I understand your intention, The only difference I see is that we are replacing custom-made getElseOrUpdate with build in "computeIfAbsent"
There must be existing tests we can use to check if there is no impact, or we need to add a new one to assess impact and see how Executor behaves after

To be honest, I don't think that we have enough test coverage about a potential impact. That's reason why I haven't continued with this change as I was not feeling confident enough.

We need to look for tests around Executor, as I can see there is an "ExecutorSpec" UT, Do we have Integration Tests (ITs) against sangria-core ? looks like this is something worth to set up to have some level of assurance that these changes works as expected, I will dig around existing UTs, but I don't think this is by nature can cover test part for this change

One of the change in this PR is how concurrent load of the same key are handled. Before, each load is processed, and each saves a value into the map. With this PR, only one call is doing the loading, saving the value into the map. The other load is waiting for the first one to process. I'm not sure that tests in ExecutorSpec really check how concurrency.
And we don't have any ITs. When I want to asses a new change more deeply, I publish the library locally, and use it in several internal web services.
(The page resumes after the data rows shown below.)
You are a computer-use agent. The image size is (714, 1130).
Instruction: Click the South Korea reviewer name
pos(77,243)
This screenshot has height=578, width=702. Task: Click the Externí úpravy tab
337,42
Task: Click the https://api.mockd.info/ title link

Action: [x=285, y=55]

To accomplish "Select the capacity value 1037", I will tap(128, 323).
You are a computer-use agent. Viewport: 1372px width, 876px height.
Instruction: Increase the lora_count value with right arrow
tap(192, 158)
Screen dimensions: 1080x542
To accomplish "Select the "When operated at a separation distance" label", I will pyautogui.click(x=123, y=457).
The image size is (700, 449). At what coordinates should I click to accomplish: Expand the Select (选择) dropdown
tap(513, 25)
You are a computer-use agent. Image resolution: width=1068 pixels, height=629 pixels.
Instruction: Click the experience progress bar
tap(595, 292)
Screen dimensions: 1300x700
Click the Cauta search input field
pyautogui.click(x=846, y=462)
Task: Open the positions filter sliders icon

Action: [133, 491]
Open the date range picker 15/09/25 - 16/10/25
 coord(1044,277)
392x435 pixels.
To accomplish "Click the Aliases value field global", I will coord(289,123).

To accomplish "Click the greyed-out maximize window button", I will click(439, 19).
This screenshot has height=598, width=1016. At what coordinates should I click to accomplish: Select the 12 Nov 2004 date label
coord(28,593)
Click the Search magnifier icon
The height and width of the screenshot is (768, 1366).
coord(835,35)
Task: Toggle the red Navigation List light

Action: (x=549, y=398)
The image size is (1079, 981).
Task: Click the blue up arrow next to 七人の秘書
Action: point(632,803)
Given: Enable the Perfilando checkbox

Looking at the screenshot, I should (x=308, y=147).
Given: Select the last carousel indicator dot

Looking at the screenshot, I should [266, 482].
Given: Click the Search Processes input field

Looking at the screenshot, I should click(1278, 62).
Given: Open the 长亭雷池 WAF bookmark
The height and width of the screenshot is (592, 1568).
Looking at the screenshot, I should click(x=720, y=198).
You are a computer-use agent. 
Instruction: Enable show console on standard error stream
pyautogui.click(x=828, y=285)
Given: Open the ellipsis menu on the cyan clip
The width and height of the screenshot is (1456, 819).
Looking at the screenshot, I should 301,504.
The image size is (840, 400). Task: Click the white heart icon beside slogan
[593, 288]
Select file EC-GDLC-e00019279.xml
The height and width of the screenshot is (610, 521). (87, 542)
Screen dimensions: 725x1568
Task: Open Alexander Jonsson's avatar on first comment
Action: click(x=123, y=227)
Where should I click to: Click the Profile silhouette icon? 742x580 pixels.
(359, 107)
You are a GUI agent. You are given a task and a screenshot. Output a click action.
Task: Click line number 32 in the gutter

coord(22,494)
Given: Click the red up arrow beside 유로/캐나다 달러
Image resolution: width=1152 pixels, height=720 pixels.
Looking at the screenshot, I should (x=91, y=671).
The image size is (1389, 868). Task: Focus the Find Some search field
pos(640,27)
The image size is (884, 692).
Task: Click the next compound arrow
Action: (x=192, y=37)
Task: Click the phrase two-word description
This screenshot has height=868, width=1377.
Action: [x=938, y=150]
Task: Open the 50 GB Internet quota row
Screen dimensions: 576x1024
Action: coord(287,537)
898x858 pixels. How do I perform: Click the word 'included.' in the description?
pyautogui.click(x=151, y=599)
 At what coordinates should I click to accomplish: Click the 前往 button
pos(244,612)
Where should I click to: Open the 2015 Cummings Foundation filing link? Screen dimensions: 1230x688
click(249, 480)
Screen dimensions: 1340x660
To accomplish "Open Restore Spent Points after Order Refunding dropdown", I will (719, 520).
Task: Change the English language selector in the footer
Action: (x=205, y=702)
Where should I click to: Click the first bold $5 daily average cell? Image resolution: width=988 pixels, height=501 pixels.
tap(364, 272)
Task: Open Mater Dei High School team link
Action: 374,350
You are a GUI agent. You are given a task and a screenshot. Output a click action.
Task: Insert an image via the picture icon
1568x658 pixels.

But this process does not scale, and is bind to the fact that I have access to several internal applications using sangria that offers a lot of tests.

I think we can just raise an Github issue and park this conversation as there are quite a list of challanges here like to add ITs to the coRe project etc. Let me know if you happy for me to do this.

Thanks for proposing. Any help appreciated here!

Here is an issue for this work: #1284

Feel free to comment on the issue itself, I think we can close this thread.